───── INPUT ─────

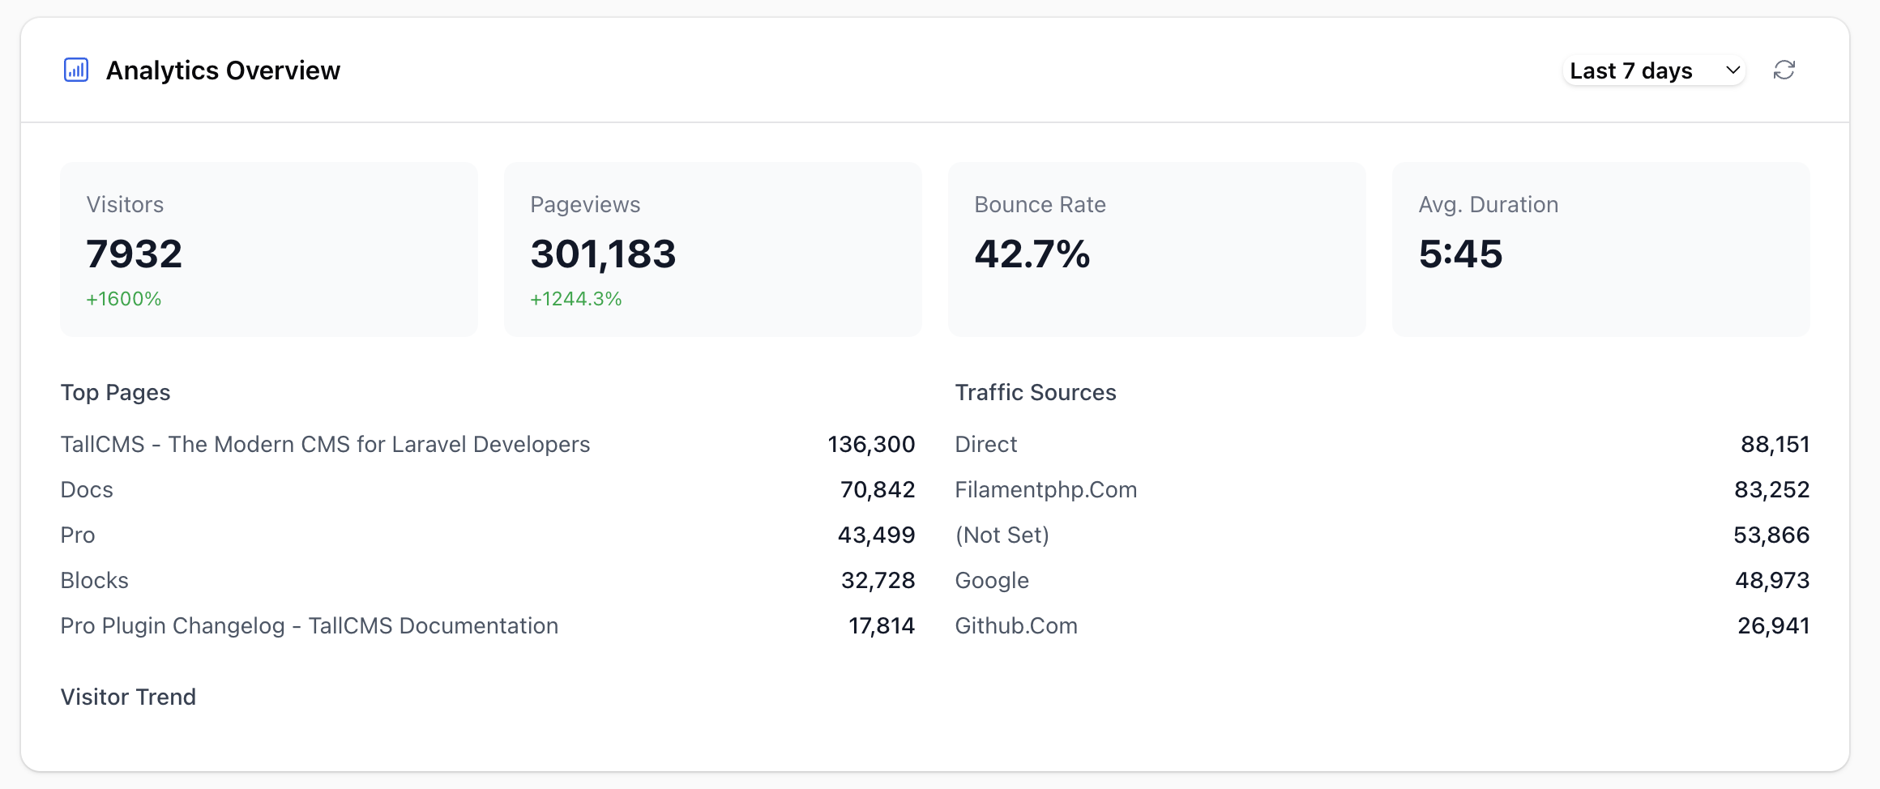Click the Direct traffic source row

pos(1382,444)
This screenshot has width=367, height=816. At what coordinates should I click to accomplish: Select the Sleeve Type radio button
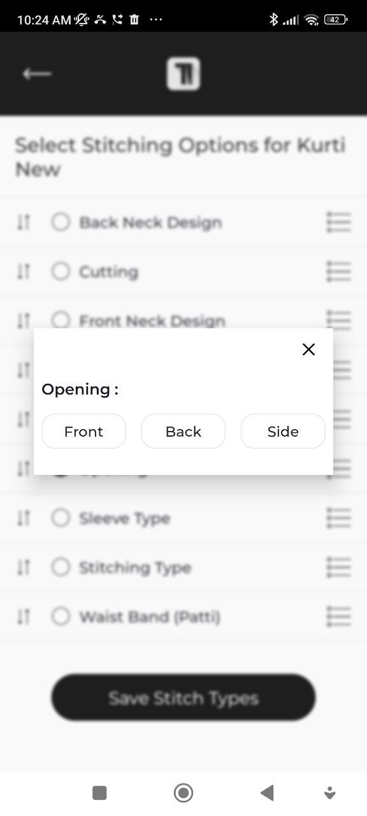61,518
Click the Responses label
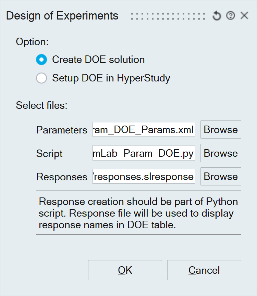The width and height of the screenshot is (257, 296). pyautogui.click(x=62, y=177)
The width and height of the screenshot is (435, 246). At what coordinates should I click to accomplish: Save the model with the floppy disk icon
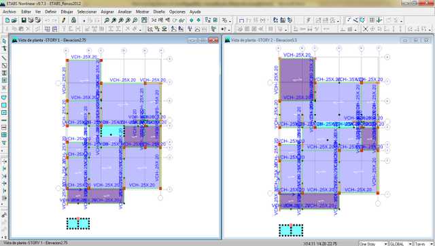24,20
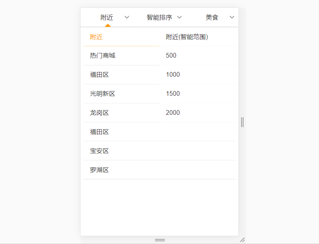319x244 pixels.
Task: Collapse the 附近 filter chevron arrow
Action: 127,18
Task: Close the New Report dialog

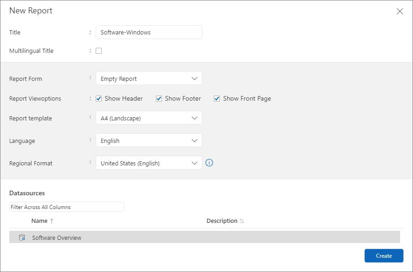Action: point(400,11)
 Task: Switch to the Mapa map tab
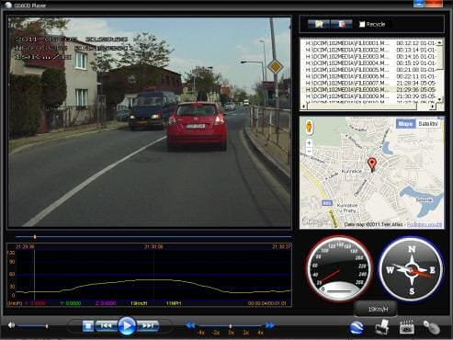coord(405,124)
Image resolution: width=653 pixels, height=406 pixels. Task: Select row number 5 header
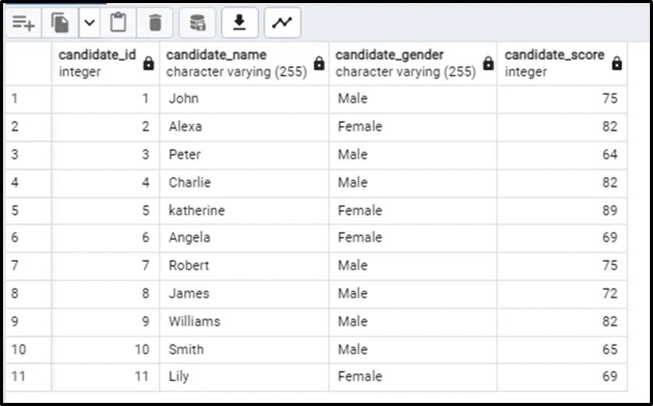[28, 210]
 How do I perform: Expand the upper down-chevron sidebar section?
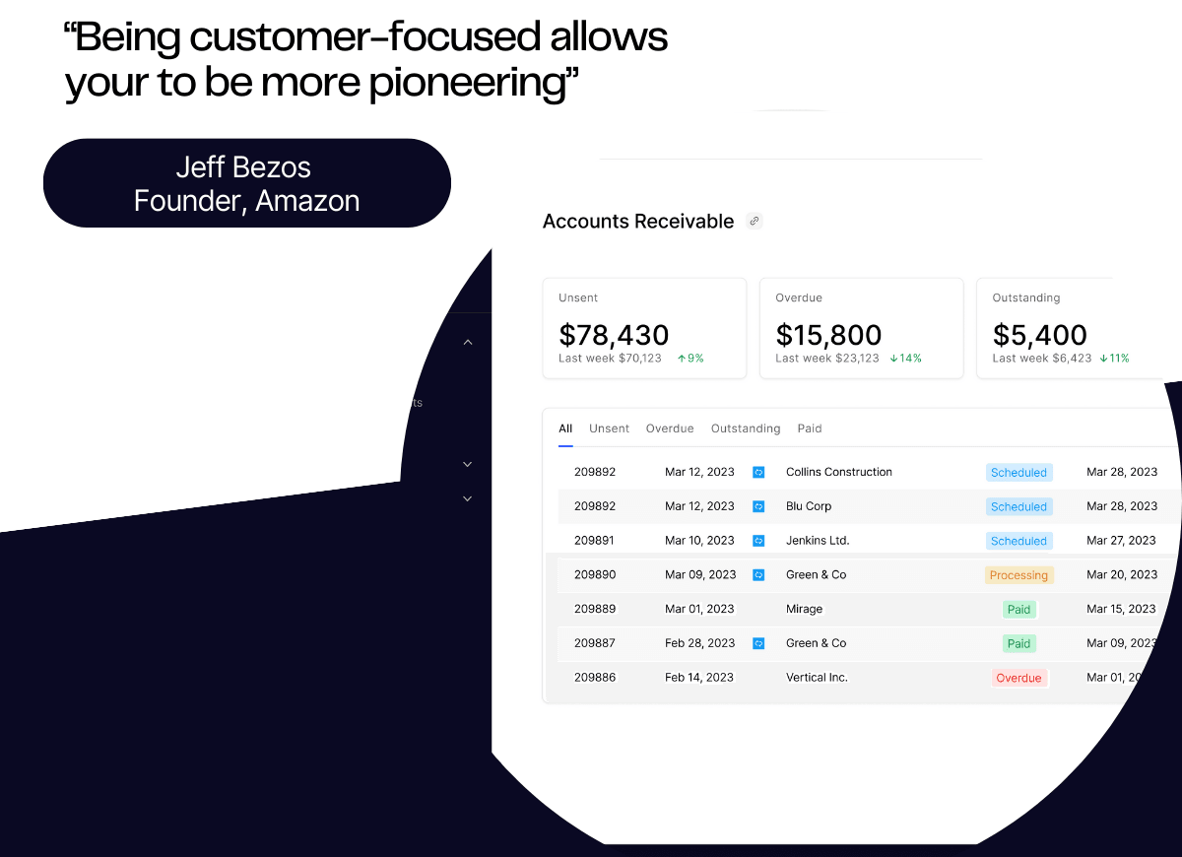pos(468,464)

─────

PROBLEM TO WORK ON: The lines from the one holding "This screenshot has" through the end of the entries are to be transcribed exactly, both ends included, with the pictures left out.

RESPONSE TO THIS EXERCISE:
This screenshot has width=367, height=816. At what coordinates should I click to accomplish: Select the Sleeve Type radio button
61,518
Click the Responses label
The width and height of the screenshot is (257, 296). pyautogui.click(x=62, y=177)
The width and height of the screenshot is (435, 246). At what coordinates should I click to accomplish: Save the model with the floppy disk icon
24,20
319x244 pixels.
Task: Collapse the 附近 filter chevron arrow
Action: 127,18
Task: Close the New Report dialog

Action: point(400,11)
 Task: Switch to the Mapa map tab
coord(405,124)
Image resolution: width=653 pixels, height=406 pixels. Task: Select row number 5 header
[28, 210]
 How do I perform: Expand the upper down-chevron sidebar section?
pos(468,464)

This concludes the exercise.